§ Exercise objective
Update the items below by replacing each "Instruction" with "Command" and leaving everything else unchanged.

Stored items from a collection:
________________

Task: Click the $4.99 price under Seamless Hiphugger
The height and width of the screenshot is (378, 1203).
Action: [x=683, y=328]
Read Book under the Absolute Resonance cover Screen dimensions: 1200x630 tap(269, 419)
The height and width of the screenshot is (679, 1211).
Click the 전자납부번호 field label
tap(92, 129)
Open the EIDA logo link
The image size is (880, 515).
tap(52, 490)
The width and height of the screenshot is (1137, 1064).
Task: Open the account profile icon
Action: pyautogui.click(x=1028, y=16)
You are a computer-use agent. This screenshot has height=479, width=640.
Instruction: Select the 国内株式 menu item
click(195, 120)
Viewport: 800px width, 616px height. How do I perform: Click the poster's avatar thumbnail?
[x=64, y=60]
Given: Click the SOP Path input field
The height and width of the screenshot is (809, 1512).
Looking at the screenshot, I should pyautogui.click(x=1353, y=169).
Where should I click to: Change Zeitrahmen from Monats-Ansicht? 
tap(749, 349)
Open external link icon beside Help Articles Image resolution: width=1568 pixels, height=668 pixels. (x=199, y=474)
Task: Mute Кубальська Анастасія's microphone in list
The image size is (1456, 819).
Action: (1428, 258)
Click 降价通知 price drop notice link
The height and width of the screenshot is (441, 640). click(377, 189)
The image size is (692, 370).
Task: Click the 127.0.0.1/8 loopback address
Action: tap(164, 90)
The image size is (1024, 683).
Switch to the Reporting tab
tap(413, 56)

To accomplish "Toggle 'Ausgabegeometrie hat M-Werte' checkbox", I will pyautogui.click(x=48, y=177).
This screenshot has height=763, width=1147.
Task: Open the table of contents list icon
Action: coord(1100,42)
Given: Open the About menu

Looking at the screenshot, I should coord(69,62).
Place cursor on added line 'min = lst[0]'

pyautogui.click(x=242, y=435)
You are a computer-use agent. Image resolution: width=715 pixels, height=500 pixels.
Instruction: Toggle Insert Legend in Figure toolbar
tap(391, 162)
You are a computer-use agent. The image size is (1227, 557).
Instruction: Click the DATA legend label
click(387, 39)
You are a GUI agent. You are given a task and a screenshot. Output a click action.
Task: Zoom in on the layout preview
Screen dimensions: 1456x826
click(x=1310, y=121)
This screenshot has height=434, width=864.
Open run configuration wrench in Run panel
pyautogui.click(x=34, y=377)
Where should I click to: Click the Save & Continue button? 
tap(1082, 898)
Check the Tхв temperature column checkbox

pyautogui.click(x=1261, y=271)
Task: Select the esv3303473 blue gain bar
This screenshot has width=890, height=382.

________________

§ Worked solution
Task: Click the $4.99 price under Seamless Hiphugger
The height and width of the screenshot is (378, 1203).
Action: [x=683, y=328]
Read Book under the Absolute Resonance cover Screen dimensions: 1200x630 tap(269, 419)
The height and width of the screenshot is (679, 1211).
Click the 전자납부번호 field label
tap(92, 129)
Open the EIDA logo link
The image size is (880, 515).
tap(52, 490)
The width and height of the screenshot is (1137, 1064).
Task: Open the account profile icon
Action: pyautogui.click(x=1028, y=16)
You are a computer-use agent. This screenshot has height=479, width=640.
Command: Select the 国内株式 menu item
click(195, 120)
Viewport: 800px width, 616px height. How do I perform: Click the poster's avatar thumbnail?
[x=64, y=60]
Given: Click the SOP Path input field
The height and width of the screenshot is (809, 1512).
Looking at the screenshot, I should pyautogui.click(x=1353, y=169).
Where should I click to: Change Zeitrahmen from Monats-Ansicht? 
tap(749, 349)
Open external link icon beside Help Articles Image resolution: width=1568 pixels, height=668 pixels. (x=199, y=474)
Task: Mute Кубальська Анастасія's microphone in list
The image size is (1456, 819).
Action: (1428, 258)
Click 降价通知 price drop notice link
The height and width of the screenshot is (441, 640). click(377, 189)
The image size is (692, 370).
Task: Click the 127.0.0.1/8 loopback address
Action: tap(164, 90)
The image size is (1024, 683).
Switch to the Reporting tab
tap(413, 56)

To accomplish "Toggle 'Ausgabegeometrie hat M-Werte' checkbox", I will pyautogui.click(x=48, y=177).
This screenshot has height=763, width=1147.
Task: Open the table of contents list icon
Action: coord(1100,42)
Given: Open the About menu

Looking at the screenshot, I should coord(69,62).
Place cursor on added line 'min = lst[0]'

pyautogui.click(x=242, y=435)
You are a computer-use agent. Image resolution: width=715 pixels, height=500 pixels.
Command: Toggle Insert Legend in Figure toolbar
tap(391, 162)
You are a computer-use agent. The image size is (1227, 557).
Command: Click the DATA legend label
click(387, 39)
You are a GUI agent. You are given a task and a screenshot. Output a click action.
Task: Zoom in on the layout preview
Screen dimensions: 1456x826
click(x=1310, y=121)
This screenshot has height=434, width=864.
Open run configuration wrench in Run panel
pyautogui.click(x=34, y=377)
Where should I click to: Click the Save & Continue button? 
tap(1082, 898)
Check the Tхв temperature column checkbox

pyautogui.click(x=1261, y=271)
Task: Select the esv3303473 blue gain bar
This screenshot has width=890, height=382.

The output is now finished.